Peter : Oui. Cependant l’accent est à mettre sur l’expérience de la non dualité qui est très spéciale. Elle est aussi appelée la médecine absolue, ou guérison ultime, car, alors, notre flux d’existence sort du cycle de conditionnement habituel : nous ne sommes plus en train de chercher le plaisir et d’éviter la souffrance. La plupart d’entre nous ne connaissent que l’esprit conditionné qui pense, éprouve de la confusion, a des préférences et ressent peurs et désirs.

Plus nous faisons l’expérience de cet état inconditionné et plus il va diffuser dans les différentes strates de notre personnalité et de notre existence. Et peu à peu nous développons une plus grande aptitude à l’habiter et à le prolonger même dans nos activités quotidiennes.


L. de T. : C’est ce que vous faites dans votre enseignement ?

Peter : Exactement, je démarre à ce qui est parfois appelé le niveau du résultat. Nous commençons à la fin du chemin. S’il est possible de faire un saut dans cet état d’être et de pure conscience, c’est formidable. Parce que cela nous rend plus familier avec l’ultime potentiel de l’être humain. Très rapidement, je donne aux étudiants une entrée dans ce « buddha mind » en utilisant des méthodes issues de différentes traditions non duelles. Nous entraînons notre capacité à reconnaître les mécanismes qui en ouvrent et ferment l’accès. En identifiant les schémas de comportements limitatifs – ce que j’appelle les fixations –, en les mettant en lumière, celles-ci peuvent se dissoudre ou du moins perdre leur solidité apparente. Il devient alors possible de voir à travers. Nous pouvons aussi explorer la nature de l’esprit libre, grâce à la pratique de dialogues contemplatifs qui sont comme des koans naturels, dans le sens qu’ils amènent le mental à se heurter à sa limite et éventuellement à la transcender. Cela ouvre l’accès à la sagesse non conceptuelle qui se révèle dès que la conscience se libère de tous les conditionnements.

Les étudiants ont également l’opportunité de travailler au niveau conditionné, dans le contexte de leur vie quotidienne, d’une manière très pratique. Notamment en devenant plus conscients de leurs réactions d’attraction et de rejet, de leur attachement à la souffrance ou de leurs projections. L’installation d’une pratique méditative régulière est un aspect important. L’acquisition de certaines techniques de communication et d’écoute est également abordée. De même que l’éventuelle nécéssité de restructurer sa vie de sorte à créer des conditions plus favorables facilitant l’accès à cet état de conscience non conditionnée.


L. de T. : Faites-vous partie d’un lignage traditionnel ?

::::::::::

D'après l'entretien, répondez brièvement :
1. Sous quels autres noms l'expérience de la non-dualité est-elle désignée ?
2. Comment Peter nomme-t-il les schémas de comportements limitatifs ?
3. À quoi Peter compare-t-il les dialogues contemplatifs ?

● DONNÉES FOURNIES
::::::::::

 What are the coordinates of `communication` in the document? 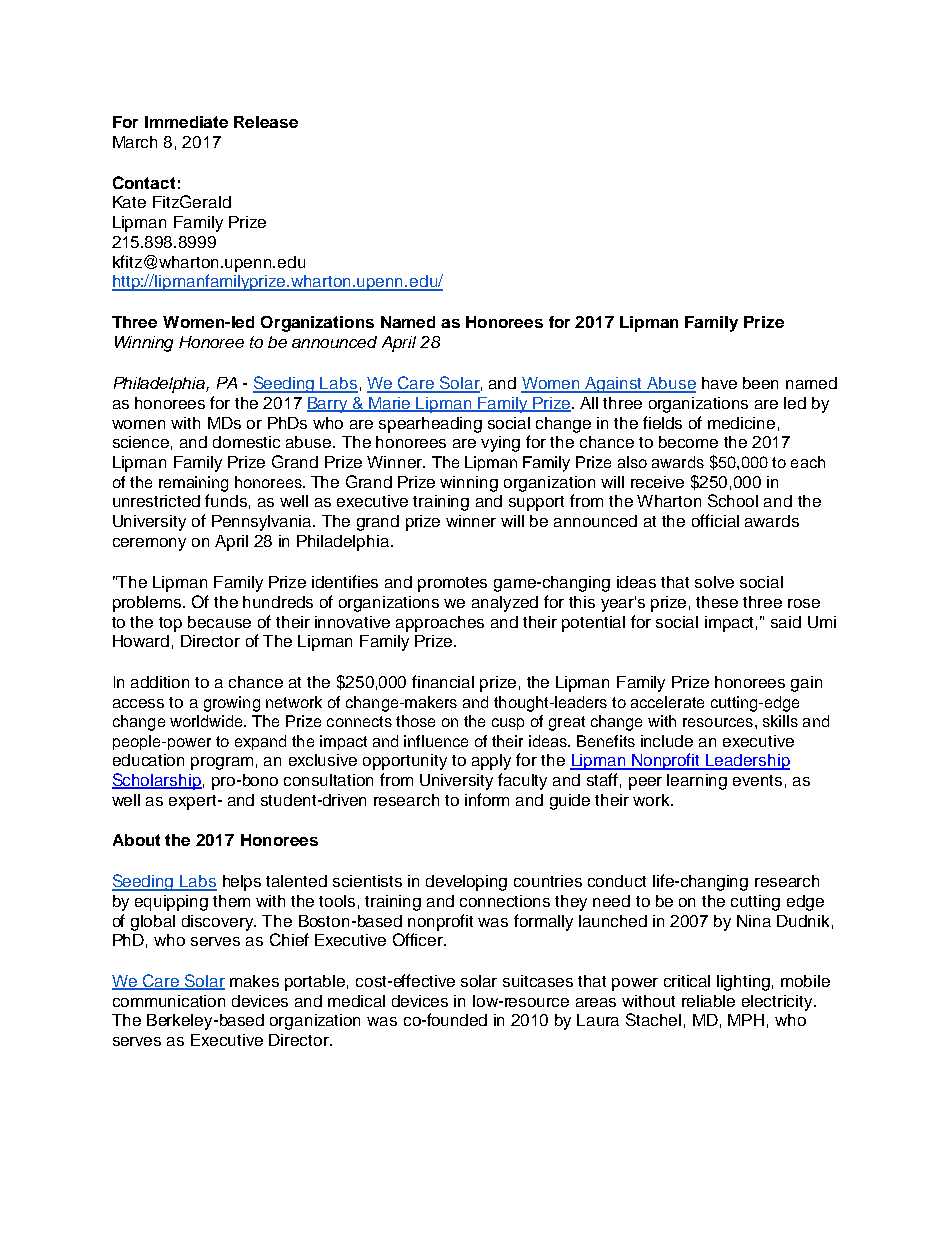 It's located at (169, 1001).
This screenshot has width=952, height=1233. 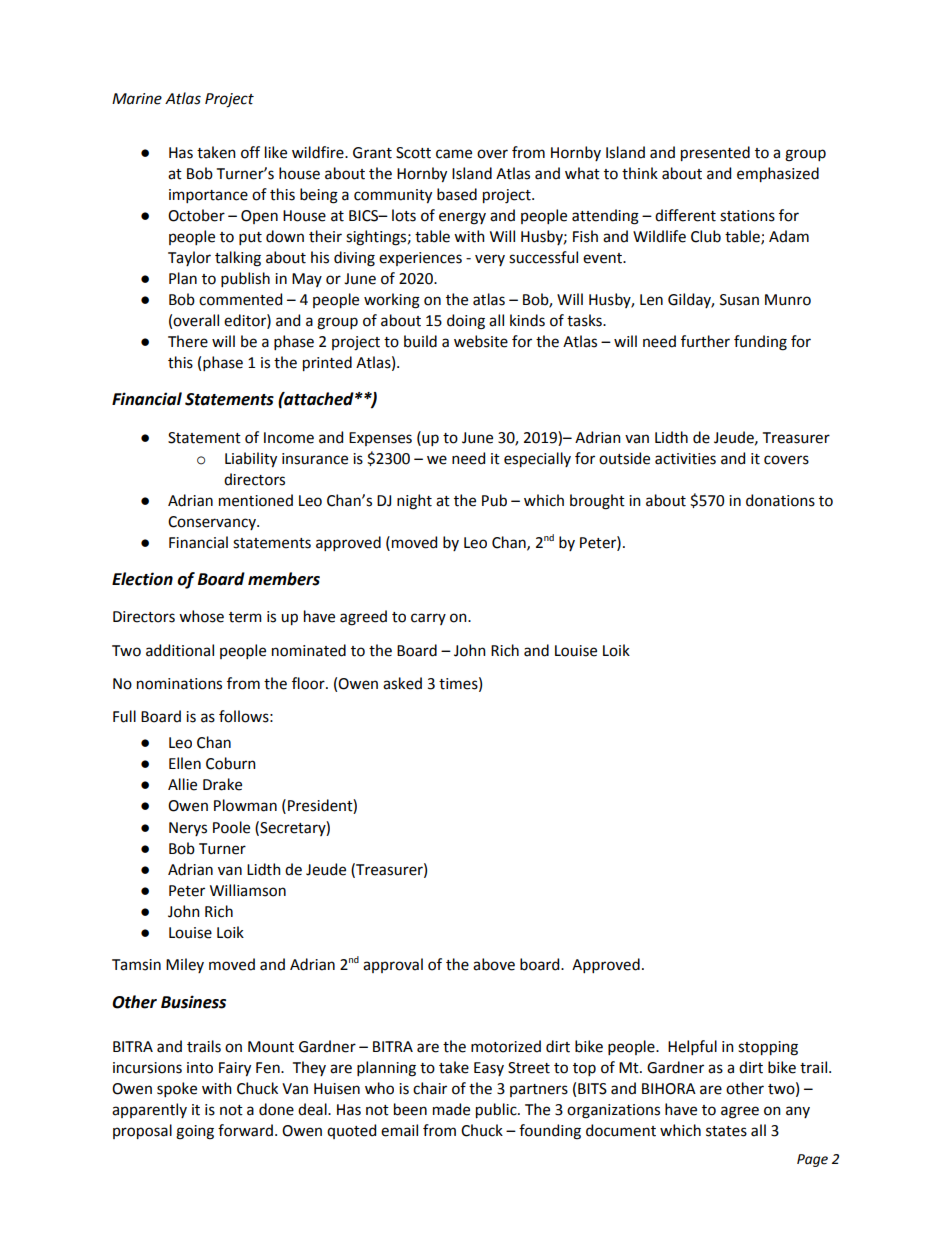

::::::::::

● CORRIGÉ
1. La médecine absolue, ou guérison ultime.
2. Les fixations.
3. À des koans naturels.